#### [Material for the task]
==*==

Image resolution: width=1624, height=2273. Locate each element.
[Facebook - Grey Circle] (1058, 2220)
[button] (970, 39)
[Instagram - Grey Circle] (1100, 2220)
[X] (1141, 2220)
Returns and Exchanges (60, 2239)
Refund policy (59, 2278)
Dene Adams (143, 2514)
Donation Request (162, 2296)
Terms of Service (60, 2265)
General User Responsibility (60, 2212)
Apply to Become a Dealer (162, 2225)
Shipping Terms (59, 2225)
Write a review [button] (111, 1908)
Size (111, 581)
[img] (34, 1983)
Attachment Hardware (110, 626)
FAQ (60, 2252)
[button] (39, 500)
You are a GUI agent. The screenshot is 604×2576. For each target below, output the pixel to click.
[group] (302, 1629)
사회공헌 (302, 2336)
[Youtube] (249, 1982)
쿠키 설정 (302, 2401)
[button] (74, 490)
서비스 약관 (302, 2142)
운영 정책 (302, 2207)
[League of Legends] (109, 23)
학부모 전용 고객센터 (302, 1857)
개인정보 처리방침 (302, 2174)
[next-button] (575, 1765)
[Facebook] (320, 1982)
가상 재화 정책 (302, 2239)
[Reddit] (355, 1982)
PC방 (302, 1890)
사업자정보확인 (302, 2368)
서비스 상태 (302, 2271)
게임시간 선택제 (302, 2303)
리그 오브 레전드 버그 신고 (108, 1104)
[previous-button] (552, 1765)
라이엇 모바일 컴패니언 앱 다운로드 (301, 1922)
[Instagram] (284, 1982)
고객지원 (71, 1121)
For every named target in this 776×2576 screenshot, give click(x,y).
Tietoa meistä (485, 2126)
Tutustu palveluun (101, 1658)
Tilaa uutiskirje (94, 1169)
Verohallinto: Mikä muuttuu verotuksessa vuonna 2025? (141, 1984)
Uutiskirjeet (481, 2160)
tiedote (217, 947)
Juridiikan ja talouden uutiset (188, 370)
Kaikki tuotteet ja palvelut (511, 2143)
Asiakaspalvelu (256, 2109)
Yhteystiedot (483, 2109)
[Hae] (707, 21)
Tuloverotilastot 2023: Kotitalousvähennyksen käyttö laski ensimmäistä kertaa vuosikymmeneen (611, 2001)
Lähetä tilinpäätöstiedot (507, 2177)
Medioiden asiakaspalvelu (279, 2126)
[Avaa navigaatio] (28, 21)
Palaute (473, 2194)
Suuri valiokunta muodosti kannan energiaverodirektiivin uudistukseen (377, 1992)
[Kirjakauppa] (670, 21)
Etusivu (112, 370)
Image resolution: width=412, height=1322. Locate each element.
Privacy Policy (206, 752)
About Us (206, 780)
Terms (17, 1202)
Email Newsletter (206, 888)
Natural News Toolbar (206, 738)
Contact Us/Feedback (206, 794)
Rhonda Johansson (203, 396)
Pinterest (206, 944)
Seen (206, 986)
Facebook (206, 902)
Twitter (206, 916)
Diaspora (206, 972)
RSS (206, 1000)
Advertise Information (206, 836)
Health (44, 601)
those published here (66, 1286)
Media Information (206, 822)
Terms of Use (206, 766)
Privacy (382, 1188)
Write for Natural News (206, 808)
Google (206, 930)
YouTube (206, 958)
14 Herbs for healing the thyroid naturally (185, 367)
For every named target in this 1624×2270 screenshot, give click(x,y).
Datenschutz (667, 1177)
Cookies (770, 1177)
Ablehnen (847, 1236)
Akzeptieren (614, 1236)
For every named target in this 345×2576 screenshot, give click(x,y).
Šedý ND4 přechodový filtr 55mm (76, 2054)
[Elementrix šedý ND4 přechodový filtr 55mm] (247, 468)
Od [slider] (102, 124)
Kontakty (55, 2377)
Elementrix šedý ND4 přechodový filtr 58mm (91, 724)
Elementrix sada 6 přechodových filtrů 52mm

==*==

#### [Action item]
From the material above, copy exactly the lines between the line holding "[League of Legends] (109, 23)" and the line holding "[Hae] (707, 21)", inclusive, and only those.

#### [Response to the task]
[League of Legends] (109, 23)
학부모 전용 고객센터 (302, 1857)
개인정보 처리방침 (302, 2174)
[next-button] (575, 1765)
[Facebook] (320, 1982)
가상 재화 정책 (302, 2239)
[Reddit] (355, 1982)
PC방 (302, 1890)
사업자정보확인 (302, 2368)
서비스 상태 (302, 2271)
게임시간 선택제 (302, 2303)
리그 오브 레전드 버그 신고 (108, 1104)
[previous-button] (552, 1765)
라이엇 모바일 컴패니언 앱 다운로드 (301, 1922)
[Instagram] (284, 1982)
고객지원 (71, 1121)
For every named target in this 776×2576 screenshot, give click(x,y).
Tietoa meistä (485, 2126)
Tutustu palveluun (101, 1658)
Tilaa uutiskirje (94, 1169)
Verohallinto: Mikä muuttuu verotuksessa vuonna 2025? (141, 1984)
Uutiskirjeet (481, 2160)
tiedote (217, 947)
Juridiikan ja talouden uutiset (188, 370)
Kaikki tuotteet ja palvelut (511, 2143)
Asiakaspalvelu (256, 2109)
Yhteystiedot (483, 2109)
[Hae] (707, 21)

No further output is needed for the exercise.